The streetscape surrounding the reservoir, particularly in Van Cortlandt
Village, was designed by Frederic Law Olmstead, the famous landscape
architect who designed Central Park.
The reservoir itself is now sequestered from the public by two fences.
But Olmstead intended for the area’s winding streets to complement the
bends of the reservoir, according to historian Robert Kornfeld, who
issued a study of Olmstead’s influence on the area in 1998. Olmstead saw
them as a unit, not for one to be barricaded from the other.
With this information informing their work, the Jerome Park Conservancy
drafted a plan to establish a park surrounding the reservoir.

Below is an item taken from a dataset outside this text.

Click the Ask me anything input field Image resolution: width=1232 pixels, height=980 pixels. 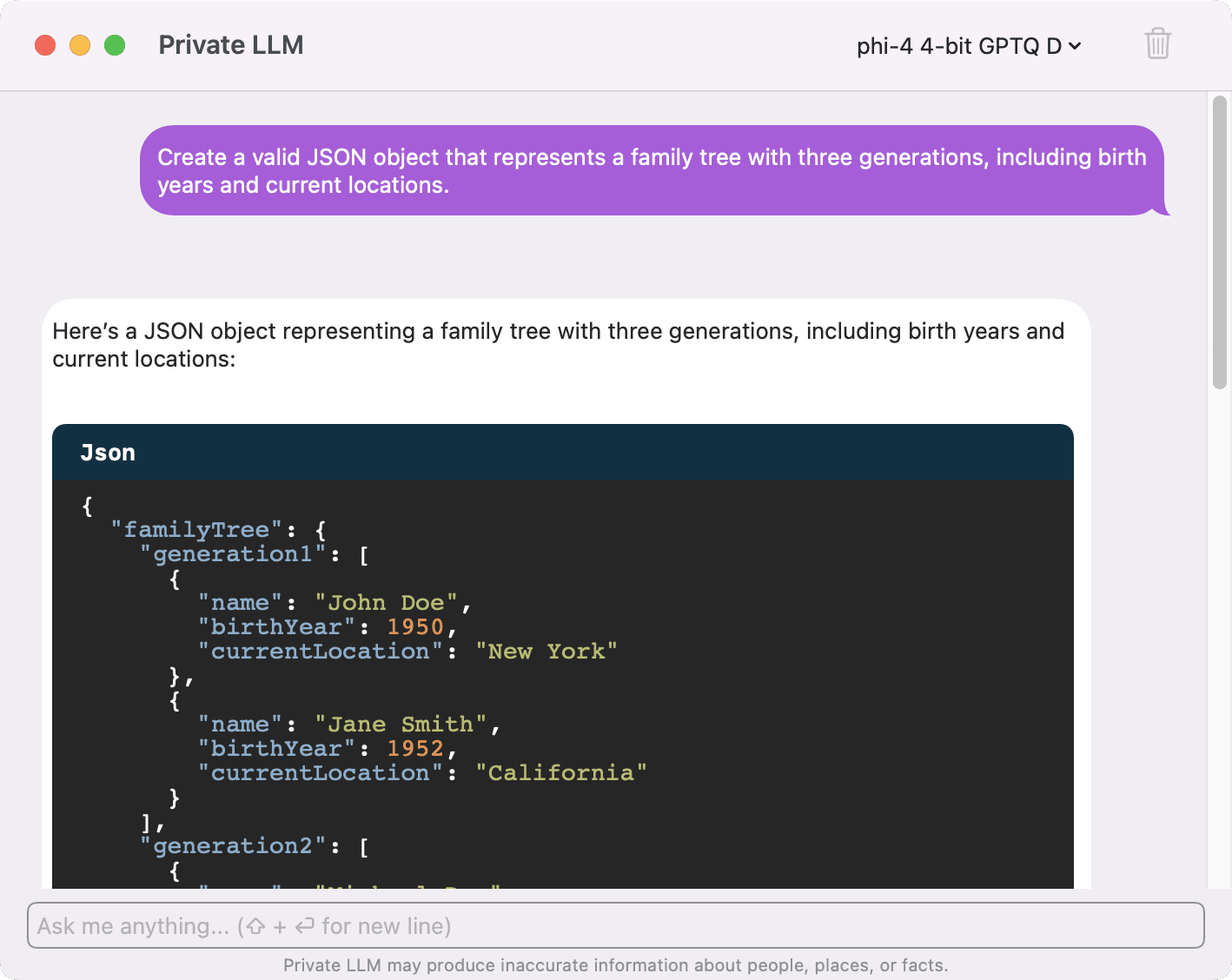(x=614, y=925)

Now that the reservoir is safe from construction, and the city has $5
million from the filtration plant agreement to spend on creating a path
around it, plans for improving the area around the reservoir have
resurfaced.
The main feature of the Conservancy Plan, a pathway inside the reservoir
fence next to the water, appears to raise the city’s blood pressure to
unsafe levels. “If you’re only at this scoping meeting to say you want
the track inside the fence then we can end this right now,” said
Department of Environmental Protection (DEP) legal counsel Richard
Friedman. Some community activists distinctly remember former DEP chief
Chris Ward promising the community a path, but the DEP denies that.
Regardless of who said what when about the path, this disagreement
points to residents’ profound distrust of the DEP, which has misled the
community on more than one occasion.
They promised that many Bronx residents would be employed at the Van
Cortlandt Park site, where the plant is under construction. They now
concede they are having difficulty hiring Bronxites for skilled jobs at
the site.
The city vowed on more than one occasion to build an Urban Ecology Lab
at the reservoir, promises that were documented in this newspaper, The
Riverdale Press, and The New York Times. The city hasn’t even demolished
the demonstration filtration plant to make way for the lab, even though
it said many times over the last several years that it would.
So, it was no wonder that advocates who met with the DEP and the Parks
Department recently to discuss proposals for improving reservoir
landscapes and pathways were exasperated. Not only were they rebuffed on
the Ecology Lab and silenced on the inside-the-fence proposal, but the
agencies didn’t seem to take the previous proposals of the Conservancy
and others seriously. “Send it to us again,” they essentially said.
Residents at the meeting suggested that the land around the reservoir be
ceded to the Parks Department, since that agency is more suited to
cleaning and maintaining recreational space.
A Parks Department representative responded that it didn’t matter which
agency owned the land because they were both city agencies. Every
resident in the room who just last month trudged through unplowed snow
on the sidewalks along the reservoir knew that wasn’t true.
Leaders in the battle over the reservoir dedicated years of their lives
to saving their neighborhood. They’ve accumulated a great deal of
knowledge in the process, including lessons these agencies can learn
from. The community deserves respect, attention, hard work and just
plain honesty from their city government in return.